Лилли смотрит на грязный белый песок под коленями и отказывается плакать.
- Ты научил меня не бояться больше, - бормочет она себе под нос на холодном ветру. - Мы не можем позволить себе такой роскоши в эти времена... так что начиная с этого момента... Я готова.
Её голос затихает, и она ещё долго стоит так на коленях, не замечая, что её правая рука так сильно впилась в ногу сквозь джинсы, что проткнула ногтями кожу и пустила кровь.
- Я готова...
* * *
Приближается Новый Год.
Однажды поздно вечером, пребывая в меланхоличном настроении, человек, известный как Губернатор, запирается в дальней комнате своей квартиры на втором этаже с бутылкой дорогого французского шампанского и оцинкованным ведром, наполненным ассортиментом телесных человеческих органов.
Крошечный зомби, прикованный к стене в прачечной, брызжет слюной и рычит при виде Губернатора. Её когда-то розовощёкое личико теперь изобилует признаками трупного окоченения, её плоть стала жёлтой как гнилой сыр, в оскале она обнажает ряды почерневших детских зубов. Тускло освещённая прачечная теперь пропитана зловонием разложения, гниения и плесени.
- Успокойся, дорогая, - тихо шепчет человек с несколькими именами сидя на полу перед ней, поставив бутылку с одной стороны от себя, а ведро с другой. Он достаёт из кармана латексные хирургические перчатки натягивает одну на правую руку. - У папочки есть для тебя кое-что сладенькое, кушай как следует.
Он вытягивает из недр ведра покрытую слизью лилово-коричневую человеческую почку и бросает ей. Маленькая Пенни Блейк набрасывается на угощение, с мокрым шлепком приземлившееся на пол перед ней, её цепь с лязгом натягивается до предела. Она хватает человеческий орган обеими ручонками и поглощает его с дикой неудержимостью, пока кровавая желчь не просачивается сквозь её крошечные пальцы и окрашивает её лицо консистенцией цвета шоколадного соуса.

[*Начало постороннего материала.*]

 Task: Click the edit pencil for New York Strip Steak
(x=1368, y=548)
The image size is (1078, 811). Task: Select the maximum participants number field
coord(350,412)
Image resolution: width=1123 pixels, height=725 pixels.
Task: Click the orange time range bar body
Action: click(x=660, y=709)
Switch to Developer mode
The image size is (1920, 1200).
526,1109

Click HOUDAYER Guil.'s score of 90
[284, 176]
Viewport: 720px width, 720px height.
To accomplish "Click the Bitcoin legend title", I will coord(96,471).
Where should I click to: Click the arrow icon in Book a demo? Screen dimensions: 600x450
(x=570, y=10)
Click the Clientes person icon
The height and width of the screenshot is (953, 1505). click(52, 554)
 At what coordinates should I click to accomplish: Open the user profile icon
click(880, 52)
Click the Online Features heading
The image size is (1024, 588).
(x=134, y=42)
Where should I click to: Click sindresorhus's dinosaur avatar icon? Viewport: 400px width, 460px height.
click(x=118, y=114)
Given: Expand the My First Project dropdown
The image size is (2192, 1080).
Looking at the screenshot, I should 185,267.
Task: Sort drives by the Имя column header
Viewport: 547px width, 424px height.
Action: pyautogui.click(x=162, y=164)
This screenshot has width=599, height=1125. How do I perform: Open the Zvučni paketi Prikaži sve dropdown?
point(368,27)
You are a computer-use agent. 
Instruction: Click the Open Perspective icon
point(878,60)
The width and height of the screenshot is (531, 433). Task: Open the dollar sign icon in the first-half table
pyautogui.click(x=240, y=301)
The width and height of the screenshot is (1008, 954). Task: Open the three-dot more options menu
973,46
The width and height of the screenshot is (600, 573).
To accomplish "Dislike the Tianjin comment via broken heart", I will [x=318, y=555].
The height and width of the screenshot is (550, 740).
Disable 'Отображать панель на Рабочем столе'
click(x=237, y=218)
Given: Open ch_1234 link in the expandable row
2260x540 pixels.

- С Новым годом, дорогая, - говорит Губернатор и тянет пробку из бутылки шампанского. Пробка сопротивляется. Он хватается за неё большими пальцами, пока она не вылетает с хлопком, и поток золотистого игристого шампанского бьёт через край на изношенную плитку. Губернатор понятия не имеет, действительно ли наступил Новый Год. Он знает, что это неизбежно... и возможно уже сегодня. Он смотрит на лужу шампанского, растекающуюся по полу. Крошечные пузырьки исчезают в швах между плиток. Он замечает за собой, что невольно вспоминает, как праздновал новогодние каникулы в детстве. В старые времена он с нетерпением ждал новогоднюю ночь в течение нескольких месяцев. Как-то раз, тридцатого числа, по возвращении в Вейнсборо в родительский дом, он и его приятели зажарили на вертеле целого поросёнка по-гавайски, наслаждаясь пиром ещё два дня. Местная группа, Клинс Маунтейн Бойс, исполняющая традиционную шотландскую музыку, играла всю ночь напролёт, Филипп тогда выкурил отличный косяк и перепихнулся с...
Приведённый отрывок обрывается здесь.